Information is the new currency we trade in today’s digital world. That’s why there’s increasing concern about who has control over our ability to get online, who can access our information, and how companies and governments should improve the right to privacy and freedom of expression.
A new study shows some of the world’s biggest communications companies are still lagging behind, inadequately informing users about how their data is collected, with whom it is shared, and why. The 2019 Ranking Digital Rights report shows, while there were some improvements from previous years, problems still persisted around securing user data, disclosures around policing online speech and how much authorities request to block content or to hand over user data.
The report surveyed 24 of the world’s biggest companies dealing in social networking services, video and photo sharing, prepaid and postpaid mobile, and search engines.
Among those companies, and the only one evaluated from Africa, was the South Africa-headquartered telco MTN Group. MTN operates in 22 markets in Africa and the Middle East with well over 220 million subscribers. Yet the accountability index noted it divulges very little in how it handles personal data and lacks strong governance mechanisms over human rights issues.
When it comes to privacy, the South African giant provided little information on what data it collects and how long it retains it or if it grants access to third-party members, and didn’t specify its strategy for handling data breaches. The company also didn’t release details about the privacy-related risks that could come with its targeted digital advertising services.
The report also said MTN didn’t publish “a clear commitment” to safeguard net neutrality, and “did not sufficiently disclose its policies for handling government network shutdown orders.”
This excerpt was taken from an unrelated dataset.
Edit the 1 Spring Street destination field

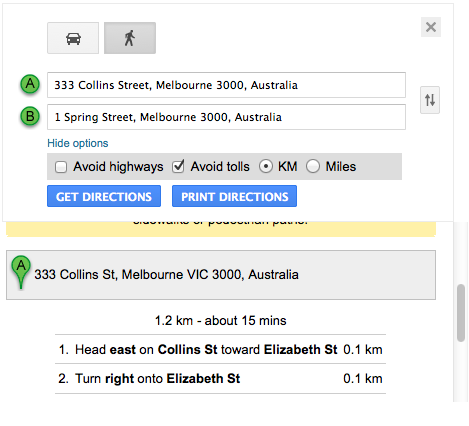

The questions of demanding more transparency from African telcos is, however, an issue that goes beyond just MTN. In a continent where many nations either don’t have or enforce comprehensive data safety laws, there are legitimate concerns about how consumers should and could be protected. Africa has the lowest internet penetration rates globally, but improved digital infrastructure and rising smartphone uptake have made the internet a rapidly transformative tool—with telcos at the heart of this digital revolution.
The issue of strengthening digital rights often rises when African governments and activists clash over information censorship, surveillance, data retention, interception, and internet shutdowns. The current uproar over digital privacy has also been amplified by revelations that data mining company Cambridge Analytica and Israeli political consultancy Archimedes Group both targeted elections in countries including Kenya and Nigeria.
Watchdog group Privacy International has in the past claimed that Kenyan telecommunication companies allowed intelligence officers to access personal data that was then used to commit gross human rights violations. A study of Orange and Vodafone subsidiaries by the Paris-based advocacy Internet Sans Frontières showed they granted Africans fewer digital rights than their European subscribers.